I've been thinking about the concept of random sample for hours, and I don't really understand it.
Imagine I toss a fair coin three times, and I want to study the number of heads. I define $\Omega=\{HHH,HHC,HCH,CHH,HCC,CHC,CCH,CCC\}$ and $X:\Omega\rightarrow\mathbb{R}$ as $X(\omega)=\text{number of heads in $\omega$}$. The distribution for $X$ is a $\text{binomial}(3,0.5)$.
The definition of random sample is: we say that $\{X_1,\ldots,X_n\}$ is a random sample if the random variables $X_1,\ldots,X_n$ are independent and identically distributed. In this case, imagine that $X_1,\ldots,X_n\sim\text{binomial}(3,0.5)$.

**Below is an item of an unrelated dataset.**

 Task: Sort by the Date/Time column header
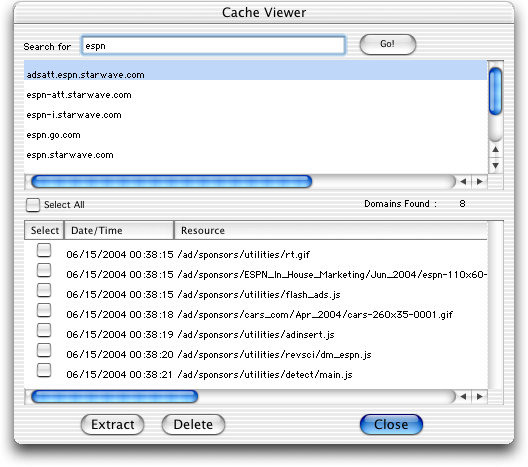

My doubt is: we have $X_1,\ldots,X_n:\Omega\rightarrow\mathbb{R}^n$, and each $X_i$ represents the number of heads. Then, don't we have $X_1(\omega)=X_2(\omega)=\ldots=X_n(\omega)\,$?

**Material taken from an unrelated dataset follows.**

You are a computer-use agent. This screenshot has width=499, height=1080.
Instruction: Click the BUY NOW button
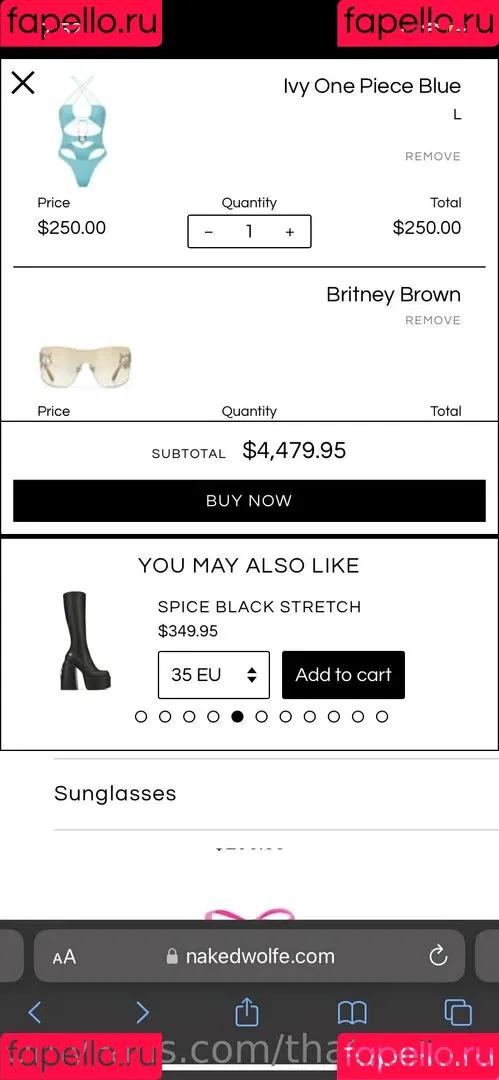[250, 501]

For example, in the law of large numbers, why don't we write $$\frac{X(\omega_1)+\ldots+X(\omega_n)}{n}\stackrel{n}{\longrightarrow} E[X]\,?$$
What I don't really understand is why $X_1(\omega),\ldots,X_n(\omega)$ represent different observations of the same phenomenon, and not $X(\omega_1),\ldots,X(\omega_n)$.